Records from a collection
┏━━
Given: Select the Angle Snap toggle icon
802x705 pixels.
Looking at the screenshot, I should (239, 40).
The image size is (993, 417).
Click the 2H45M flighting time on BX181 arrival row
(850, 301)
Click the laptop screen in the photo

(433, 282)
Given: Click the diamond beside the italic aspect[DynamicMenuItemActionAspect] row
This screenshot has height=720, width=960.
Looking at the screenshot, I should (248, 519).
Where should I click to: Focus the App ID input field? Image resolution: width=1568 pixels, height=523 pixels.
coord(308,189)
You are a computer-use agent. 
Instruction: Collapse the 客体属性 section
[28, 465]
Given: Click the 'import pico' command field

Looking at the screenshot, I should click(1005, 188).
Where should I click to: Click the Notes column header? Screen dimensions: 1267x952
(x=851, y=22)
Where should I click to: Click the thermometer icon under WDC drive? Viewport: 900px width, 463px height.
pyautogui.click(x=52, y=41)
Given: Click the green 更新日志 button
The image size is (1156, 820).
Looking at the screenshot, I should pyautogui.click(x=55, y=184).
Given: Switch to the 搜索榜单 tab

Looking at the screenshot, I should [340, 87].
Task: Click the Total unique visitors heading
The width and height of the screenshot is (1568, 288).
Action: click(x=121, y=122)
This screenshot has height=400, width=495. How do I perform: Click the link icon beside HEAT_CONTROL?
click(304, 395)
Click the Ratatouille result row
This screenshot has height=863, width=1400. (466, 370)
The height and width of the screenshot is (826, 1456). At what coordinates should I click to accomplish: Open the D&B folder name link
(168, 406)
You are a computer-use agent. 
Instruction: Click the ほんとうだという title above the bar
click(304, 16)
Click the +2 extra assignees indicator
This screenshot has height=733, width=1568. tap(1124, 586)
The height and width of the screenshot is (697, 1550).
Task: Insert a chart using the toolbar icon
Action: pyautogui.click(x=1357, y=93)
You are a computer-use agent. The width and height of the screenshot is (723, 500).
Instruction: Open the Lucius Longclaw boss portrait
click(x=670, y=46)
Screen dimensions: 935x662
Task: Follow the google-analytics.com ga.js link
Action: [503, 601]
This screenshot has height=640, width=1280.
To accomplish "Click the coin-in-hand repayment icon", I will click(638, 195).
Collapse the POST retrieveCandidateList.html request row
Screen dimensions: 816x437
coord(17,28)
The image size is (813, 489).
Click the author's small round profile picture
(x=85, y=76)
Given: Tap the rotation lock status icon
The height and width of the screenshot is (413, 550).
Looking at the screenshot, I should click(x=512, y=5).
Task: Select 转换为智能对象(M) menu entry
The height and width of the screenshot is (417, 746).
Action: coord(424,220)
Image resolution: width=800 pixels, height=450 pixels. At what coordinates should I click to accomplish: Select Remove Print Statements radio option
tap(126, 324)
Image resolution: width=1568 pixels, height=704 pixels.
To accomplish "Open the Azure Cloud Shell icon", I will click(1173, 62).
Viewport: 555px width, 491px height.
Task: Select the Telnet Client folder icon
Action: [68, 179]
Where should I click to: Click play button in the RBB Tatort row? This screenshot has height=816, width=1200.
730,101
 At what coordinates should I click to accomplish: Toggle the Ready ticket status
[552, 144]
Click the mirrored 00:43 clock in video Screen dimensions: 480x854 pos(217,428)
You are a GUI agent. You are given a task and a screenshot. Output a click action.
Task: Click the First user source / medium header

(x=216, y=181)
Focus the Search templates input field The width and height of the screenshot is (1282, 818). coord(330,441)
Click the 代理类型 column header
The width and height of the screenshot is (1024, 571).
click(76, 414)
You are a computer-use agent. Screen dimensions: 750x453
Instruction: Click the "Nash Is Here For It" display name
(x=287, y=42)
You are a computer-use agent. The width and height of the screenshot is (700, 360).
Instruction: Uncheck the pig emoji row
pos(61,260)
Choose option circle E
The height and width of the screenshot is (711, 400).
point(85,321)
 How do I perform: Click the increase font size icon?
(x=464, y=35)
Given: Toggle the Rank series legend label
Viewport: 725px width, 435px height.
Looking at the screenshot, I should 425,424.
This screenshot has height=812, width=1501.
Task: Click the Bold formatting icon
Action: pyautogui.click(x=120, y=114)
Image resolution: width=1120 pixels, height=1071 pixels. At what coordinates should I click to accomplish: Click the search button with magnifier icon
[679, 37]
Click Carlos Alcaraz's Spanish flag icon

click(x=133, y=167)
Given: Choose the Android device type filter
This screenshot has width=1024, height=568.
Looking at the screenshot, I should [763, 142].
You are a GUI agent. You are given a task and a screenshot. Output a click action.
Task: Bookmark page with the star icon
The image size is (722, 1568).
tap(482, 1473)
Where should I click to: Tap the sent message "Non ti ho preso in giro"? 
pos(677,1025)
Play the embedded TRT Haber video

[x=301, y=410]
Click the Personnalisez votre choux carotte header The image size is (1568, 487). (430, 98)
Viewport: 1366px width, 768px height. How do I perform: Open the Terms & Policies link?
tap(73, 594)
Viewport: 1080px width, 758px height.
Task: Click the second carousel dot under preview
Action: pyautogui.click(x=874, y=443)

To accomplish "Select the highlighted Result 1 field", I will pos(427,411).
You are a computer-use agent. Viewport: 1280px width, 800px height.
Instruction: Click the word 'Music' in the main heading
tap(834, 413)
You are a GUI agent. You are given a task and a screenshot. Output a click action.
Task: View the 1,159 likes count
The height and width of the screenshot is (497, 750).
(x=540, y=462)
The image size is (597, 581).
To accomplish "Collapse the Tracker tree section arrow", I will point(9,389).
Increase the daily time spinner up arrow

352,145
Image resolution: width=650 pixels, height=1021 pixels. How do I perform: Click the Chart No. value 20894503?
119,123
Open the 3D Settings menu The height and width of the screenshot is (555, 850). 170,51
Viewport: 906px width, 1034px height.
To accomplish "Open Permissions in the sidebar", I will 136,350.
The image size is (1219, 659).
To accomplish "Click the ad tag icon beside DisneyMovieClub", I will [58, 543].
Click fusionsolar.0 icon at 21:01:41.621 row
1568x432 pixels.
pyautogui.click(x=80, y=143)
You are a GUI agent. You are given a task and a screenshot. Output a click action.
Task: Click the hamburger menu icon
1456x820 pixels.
┗━━
WHAT THE TASK REQUIRES
Given the records above, restate word for word only the lines starting at the one with "The image size is (813, 489)." and ending at the one with "Click the mirrored".

WRITTEN RESPONSE
The image size is (813, 489).
Click the author's small round profile picture
(x=85, y=76)
Given: Tap the rotation lock status icon
The height and width of the screenshot is (413, 550).
Looking at the screenshot, I should click(x=512, y=5).
Task: Select 转换为智能对象(M) menu entry
The height and width of the screenshot is (417, 746).
Action: coord(424,220)
Image resolution: width=800 pixels, height=450 pixels. At what coordinates should I click to accomplish: Select Remove Print Statements radio option
tap(126, 324)
Image resolution: width=1568 pixels, height=704 pixels.
To accomplish "Open the Azure Cloud Shell icon", I will click(1173, 62).
Viewport: 555px width, 491px height.
Task: Select the Telnet Client folder icon
Action: [68, 179]
Where should I click to: Click play button in the RBB Tatort row? This screenshot has height=816, width=1200.
730,101
 At what coordinates should I click to accomplish: Toggle the Ready ticket status
[552, 144]
Click the mirrored 00:43 clock in video Screen dimensions: 480x854 pos(217,428)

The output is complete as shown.